Weh’s ad is based on a January Albuquerque Journal article that reported that Denish’s office had been billed more than $170,000 for use of state planes since she took office in 2003, and that $33,000 of the money that paid those bills came from the federal Jobs and Growth Tax Relief Reconciliation Act of 2003.
Among trips Denish’s office had been billed for, the Journal reported, was an Aug. 15, 2009 trip from Santa Fe to Albuquerque to pick up a security agent and then to Gallup. There, Denish attended an Inter-Tribal Indian Ceremonial parade.
The article doesn’t state that the Gallup flight was among the trips paid for by the $33,000 in federal money instead of the other $137,000 Denish’s office had spent on flights. But Weh did make that leap.

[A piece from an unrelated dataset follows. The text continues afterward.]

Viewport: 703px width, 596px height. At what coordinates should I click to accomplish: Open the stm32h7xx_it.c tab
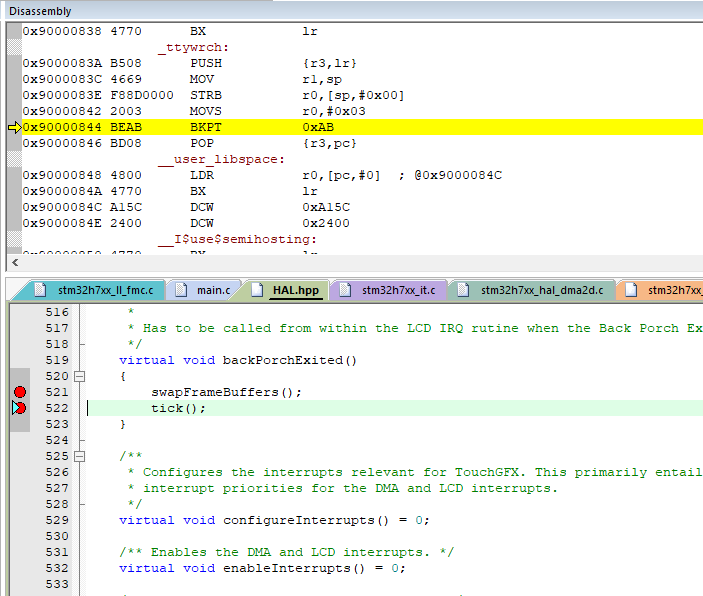[394, 290]
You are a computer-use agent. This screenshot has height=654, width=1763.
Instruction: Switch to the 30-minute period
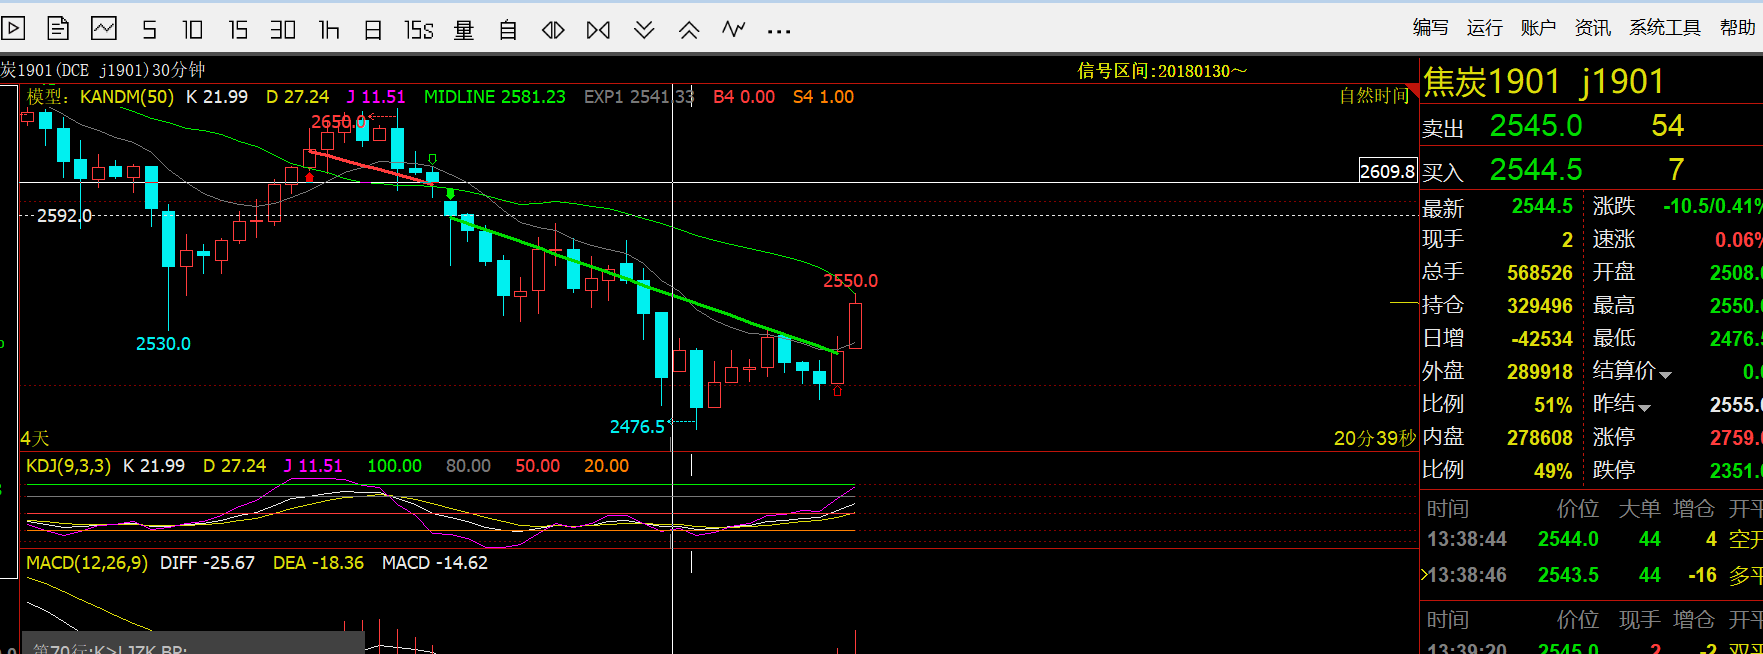[283, 30]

“Our lieutenant governor spent stimulus money to fly a jet to a parade,” Weh says in the ad as the screen shows a plane flying from Albuquerque to Gallup. Also on the screen is a quote from the Journal article: “$33,000 came from… federal jobs stimulus bill.”
“Jobs created? Zero,” Weh says.
The paper trail
Public records obtained by NMPolitics.net show that state general-fund money, not federal dollars, paid for the trip to Gallup.
The paper trail is a little tedious, but let me lay it out here:
• Check out this document, which shows that $3,420 in “FY 2010 Aviation travel for Lt. G” was paid for out of fund account 542900, which is listed as class 90118 and came from a general fund appropriation made by the state Legislature.
• Then check out this document, which shows that out of account 542900 a voucher was issued for $3,420 – the cost of two flights the lieutenant governor took in August, including one that cost $1,482.
• Finally, check this document that shows that the flight that cost $1,482 was the Aug. 15 flight from Santa Fe to Albuquerque to Gallup and then back to Albuquerque and Santa Fe – the same flight referred to in the Journal article.
Most campaigns release a fact sheet to accompany attack ads. I e-mailed the Weh campaign to ask for a copy of the fact sheet for this ad. I have not received a response.